Swiss-EU disputes could go to ‘arbitration court’, says government

Roberto Balzaretti (left), State Secretary in charge of EU negotiations, with Foreign Affairs Minister Ignazio Cassis on Monday in Bern. Keystone

The government says it is prepared to accept the establishing of a special arbitration court that would settle legal disputes arising from Swiss-EU bilateral relations.

This content was published on March 5, 2018 - 16:00

Foreign Affairs Minister Ignazio Cassis announced the government’s support for such a court on Monday in Bern, where he also gave an update on the current efforts to move along negotiations on an institutional framework agreement between Switzerland and the EU.

Currently, a diplomatic-technical “joint commission” monitors the complex ties that govern Swiss-EU relations; however, agreement is needed on a legal body that would give the last word on disputes that the commission is unable to resolve.

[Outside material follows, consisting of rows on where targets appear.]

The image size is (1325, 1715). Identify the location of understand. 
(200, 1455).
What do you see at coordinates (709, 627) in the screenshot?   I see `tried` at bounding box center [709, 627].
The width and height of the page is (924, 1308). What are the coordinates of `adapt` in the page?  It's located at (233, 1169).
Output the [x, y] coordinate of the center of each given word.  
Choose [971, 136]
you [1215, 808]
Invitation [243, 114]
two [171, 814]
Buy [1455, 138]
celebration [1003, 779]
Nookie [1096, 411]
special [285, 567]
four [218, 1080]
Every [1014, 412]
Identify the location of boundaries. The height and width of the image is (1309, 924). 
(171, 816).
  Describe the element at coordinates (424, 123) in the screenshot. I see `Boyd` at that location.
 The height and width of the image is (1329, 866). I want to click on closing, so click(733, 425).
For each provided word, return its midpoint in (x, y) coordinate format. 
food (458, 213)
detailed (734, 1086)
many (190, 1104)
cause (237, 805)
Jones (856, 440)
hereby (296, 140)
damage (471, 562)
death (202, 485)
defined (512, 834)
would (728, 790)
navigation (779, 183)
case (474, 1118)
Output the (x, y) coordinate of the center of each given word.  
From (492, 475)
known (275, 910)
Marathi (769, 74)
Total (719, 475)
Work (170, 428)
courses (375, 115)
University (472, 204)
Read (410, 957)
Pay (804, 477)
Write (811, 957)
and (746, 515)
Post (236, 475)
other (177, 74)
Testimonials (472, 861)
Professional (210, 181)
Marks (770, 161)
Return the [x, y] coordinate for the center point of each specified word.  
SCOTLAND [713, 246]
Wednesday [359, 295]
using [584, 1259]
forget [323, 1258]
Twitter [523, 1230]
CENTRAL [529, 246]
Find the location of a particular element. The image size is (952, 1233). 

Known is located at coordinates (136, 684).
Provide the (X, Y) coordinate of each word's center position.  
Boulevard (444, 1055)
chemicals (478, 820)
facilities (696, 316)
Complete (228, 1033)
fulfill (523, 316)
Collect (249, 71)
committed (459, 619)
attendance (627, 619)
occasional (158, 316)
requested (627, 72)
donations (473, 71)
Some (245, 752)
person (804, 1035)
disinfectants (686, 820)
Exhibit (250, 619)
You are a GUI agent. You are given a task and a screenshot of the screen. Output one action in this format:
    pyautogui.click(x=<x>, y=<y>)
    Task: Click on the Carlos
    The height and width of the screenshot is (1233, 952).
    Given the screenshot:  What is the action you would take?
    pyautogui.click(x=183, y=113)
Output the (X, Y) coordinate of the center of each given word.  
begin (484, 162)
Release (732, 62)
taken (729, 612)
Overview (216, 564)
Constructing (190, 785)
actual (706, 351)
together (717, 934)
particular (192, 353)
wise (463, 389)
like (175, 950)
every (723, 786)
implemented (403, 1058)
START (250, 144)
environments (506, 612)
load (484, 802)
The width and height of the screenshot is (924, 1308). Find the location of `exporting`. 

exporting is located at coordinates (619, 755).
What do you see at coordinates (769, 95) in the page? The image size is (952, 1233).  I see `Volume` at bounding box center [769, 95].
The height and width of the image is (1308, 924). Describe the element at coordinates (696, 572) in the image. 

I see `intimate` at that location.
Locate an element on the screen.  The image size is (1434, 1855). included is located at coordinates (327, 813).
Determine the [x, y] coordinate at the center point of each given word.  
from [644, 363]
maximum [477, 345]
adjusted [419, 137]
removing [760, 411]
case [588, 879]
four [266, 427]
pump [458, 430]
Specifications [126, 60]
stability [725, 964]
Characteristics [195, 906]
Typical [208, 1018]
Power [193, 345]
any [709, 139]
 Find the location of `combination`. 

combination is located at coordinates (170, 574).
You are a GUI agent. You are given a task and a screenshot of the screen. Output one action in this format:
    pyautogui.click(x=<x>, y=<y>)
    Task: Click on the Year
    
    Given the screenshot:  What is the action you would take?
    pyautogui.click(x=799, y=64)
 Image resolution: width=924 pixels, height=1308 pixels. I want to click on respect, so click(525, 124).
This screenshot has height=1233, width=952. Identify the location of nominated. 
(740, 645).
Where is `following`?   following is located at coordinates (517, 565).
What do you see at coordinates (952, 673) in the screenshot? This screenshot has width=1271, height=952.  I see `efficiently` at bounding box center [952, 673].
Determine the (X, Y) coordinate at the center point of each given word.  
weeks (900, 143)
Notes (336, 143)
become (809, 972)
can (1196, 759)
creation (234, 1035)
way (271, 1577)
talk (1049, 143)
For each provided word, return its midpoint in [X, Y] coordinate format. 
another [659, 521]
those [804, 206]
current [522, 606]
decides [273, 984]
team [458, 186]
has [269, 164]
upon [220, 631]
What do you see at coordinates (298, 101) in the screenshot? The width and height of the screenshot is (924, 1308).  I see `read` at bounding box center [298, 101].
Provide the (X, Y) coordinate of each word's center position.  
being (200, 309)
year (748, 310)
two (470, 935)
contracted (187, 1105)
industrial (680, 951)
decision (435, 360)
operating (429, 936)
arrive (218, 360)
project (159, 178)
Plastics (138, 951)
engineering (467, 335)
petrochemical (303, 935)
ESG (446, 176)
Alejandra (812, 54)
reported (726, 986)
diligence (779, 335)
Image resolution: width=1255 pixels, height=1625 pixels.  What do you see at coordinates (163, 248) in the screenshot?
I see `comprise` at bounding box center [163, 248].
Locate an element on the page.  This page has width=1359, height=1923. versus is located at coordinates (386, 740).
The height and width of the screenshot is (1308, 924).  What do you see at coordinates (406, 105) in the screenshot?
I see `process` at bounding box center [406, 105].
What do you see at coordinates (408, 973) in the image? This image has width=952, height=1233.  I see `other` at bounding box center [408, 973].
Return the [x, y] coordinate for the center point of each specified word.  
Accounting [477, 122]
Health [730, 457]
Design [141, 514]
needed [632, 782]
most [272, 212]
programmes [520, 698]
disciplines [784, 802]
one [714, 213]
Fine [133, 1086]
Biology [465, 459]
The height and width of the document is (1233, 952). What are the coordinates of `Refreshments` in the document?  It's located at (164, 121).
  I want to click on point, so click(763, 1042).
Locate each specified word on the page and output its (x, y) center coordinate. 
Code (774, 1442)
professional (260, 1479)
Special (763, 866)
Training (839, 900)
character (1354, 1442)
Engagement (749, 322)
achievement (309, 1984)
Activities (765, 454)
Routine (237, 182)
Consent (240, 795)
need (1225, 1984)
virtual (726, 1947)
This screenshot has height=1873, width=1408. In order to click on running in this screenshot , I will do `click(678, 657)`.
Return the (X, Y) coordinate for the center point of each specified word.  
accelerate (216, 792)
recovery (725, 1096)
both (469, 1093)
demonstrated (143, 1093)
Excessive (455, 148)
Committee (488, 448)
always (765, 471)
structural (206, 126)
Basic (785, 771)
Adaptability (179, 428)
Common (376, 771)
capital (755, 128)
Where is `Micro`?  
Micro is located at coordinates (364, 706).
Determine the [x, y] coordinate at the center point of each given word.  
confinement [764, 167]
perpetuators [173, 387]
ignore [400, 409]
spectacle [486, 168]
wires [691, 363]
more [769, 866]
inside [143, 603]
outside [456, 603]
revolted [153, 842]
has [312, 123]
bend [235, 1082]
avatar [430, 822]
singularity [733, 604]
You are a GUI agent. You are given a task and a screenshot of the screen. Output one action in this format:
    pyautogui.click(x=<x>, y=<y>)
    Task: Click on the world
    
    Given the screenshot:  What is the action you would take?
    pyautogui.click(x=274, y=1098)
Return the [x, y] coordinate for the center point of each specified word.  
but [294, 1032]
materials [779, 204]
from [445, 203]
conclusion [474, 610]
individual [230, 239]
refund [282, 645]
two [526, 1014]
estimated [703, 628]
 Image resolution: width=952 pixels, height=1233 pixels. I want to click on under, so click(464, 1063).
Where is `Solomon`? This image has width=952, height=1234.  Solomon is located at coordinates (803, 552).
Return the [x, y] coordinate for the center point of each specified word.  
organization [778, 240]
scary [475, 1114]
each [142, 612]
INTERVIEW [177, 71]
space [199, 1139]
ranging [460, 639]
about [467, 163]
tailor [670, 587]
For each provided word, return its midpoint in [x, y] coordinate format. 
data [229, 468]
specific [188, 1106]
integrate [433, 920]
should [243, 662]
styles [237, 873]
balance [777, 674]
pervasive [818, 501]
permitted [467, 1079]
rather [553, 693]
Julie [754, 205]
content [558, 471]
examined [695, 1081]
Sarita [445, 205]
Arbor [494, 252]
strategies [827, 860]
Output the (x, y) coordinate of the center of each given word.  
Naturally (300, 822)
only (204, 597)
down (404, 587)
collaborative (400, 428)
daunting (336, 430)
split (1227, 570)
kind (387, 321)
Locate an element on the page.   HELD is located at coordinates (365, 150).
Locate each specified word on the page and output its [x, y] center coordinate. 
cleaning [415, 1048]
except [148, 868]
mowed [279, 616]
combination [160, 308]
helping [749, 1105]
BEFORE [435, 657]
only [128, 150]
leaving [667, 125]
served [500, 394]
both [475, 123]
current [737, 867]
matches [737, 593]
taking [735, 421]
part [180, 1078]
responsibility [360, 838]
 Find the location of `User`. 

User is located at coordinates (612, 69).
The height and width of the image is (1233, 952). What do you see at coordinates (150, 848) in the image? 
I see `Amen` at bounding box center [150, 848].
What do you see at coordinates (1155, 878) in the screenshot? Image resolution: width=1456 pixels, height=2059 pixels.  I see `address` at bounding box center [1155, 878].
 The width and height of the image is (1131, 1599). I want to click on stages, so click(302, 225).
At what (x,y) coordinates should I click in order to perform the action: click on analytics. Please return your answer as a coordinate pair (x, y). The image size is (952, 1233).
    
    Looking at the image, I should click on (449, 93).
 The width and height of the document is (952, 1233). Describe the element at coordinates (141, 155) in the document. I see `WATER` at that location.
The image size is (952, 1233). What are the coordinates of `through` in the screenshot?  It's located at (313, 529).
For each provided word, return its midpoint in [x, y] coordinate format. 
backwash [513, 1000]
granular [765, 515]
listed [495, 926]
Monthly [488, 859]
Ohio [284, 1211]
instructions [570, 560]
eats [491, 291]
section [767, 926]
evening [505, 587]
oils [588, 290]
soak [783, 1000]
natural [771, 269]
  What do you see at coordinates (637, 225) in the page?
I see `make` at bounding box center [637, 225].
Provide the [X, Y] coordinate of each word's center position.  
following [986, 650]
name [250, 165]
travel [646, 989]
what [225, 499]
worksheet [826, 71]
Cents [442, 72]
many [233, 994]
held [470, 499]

The idea of an arbitration court was first suggested in January by Brussels, who reportedly see it as a means of circumventing Swiss reluctance to allow the European Court of Justice (ECJ) make rulings on relations.

Any EU body with such power has proven controversial in Switzerland, particularly on the political right, who fear a loss of sovereignty to such “foreign judges”.

Cassis did not provide further details on what such an arbitration court would look like, saying that all remained open. In January, the NZZ newspaper cited sources which said that the proposed panel could consist of three members, with each side naming one judge and the third being chosen by mutual consent.

‘Not an objective in itself’

The government also reiterated that the institutional framework agreement demanded by Brussels only applies to five of the 120 patchwork bilateral accords between Switzerland and the EU: the free movement of people, mutual recognition of standards, agricultural products, air transport, and ground transport.

The government also stated that the framework agreement – which Cassis said he was confident about finalising by the end of 2018 – “is not an objective in itself, but rather an instrument allowing an efficient management of the five bilateral agreements concerned”.

Negotiations continue in parallel to reach agreements on areas including financial equivalence, research cooperation, data-sharing in the context of the Galileo space programme, public health cooperation, and the electricity market.

The European Commission and most of the political parties in Switzerland reacted positively to Cassis' statements on Monday. The conservative right People's Party, however, criticised the government for bowing to Brussels will, and called once again for the planned institutional framework agreement to be scrapped.

Swiss press reaction

"Switzerland now finally seems to have a plan for what it wants in European politics," the Neue Zürcher Zeitung (NZZ) noted. The Tages-Anzeiger and Der Bund were more cautious: What the Federal Council decided and presented on Monday "is not a new start, but an adjustment of the negotiating mandate". The French-speaking papers 24heures and La Tribune de Genève were more critical. The "reset" of Cassis is merely a "marketing gimmick", they wrote. La Liberté accused Foreign Minister Ignazio Cassis of putting new wine into old bottles. 

The commentary in the Tages-Anzeiger and Der Bund believe that the arbitration court model is an "acceptable way" for both sides. However, the anti-European Swiss People’s Party – the largest in parliament - will fight any such agreement to defend Switzerland's independence. The NZZ also remains sceptical saying that the arbitration model is not a magic formula to solve all problems. As is often the case, the devil lies in the details. 

The Tages-Anzeiger and Der Bund said the decisive factor for the government is to win acceptance of its strategy from the other major political parties.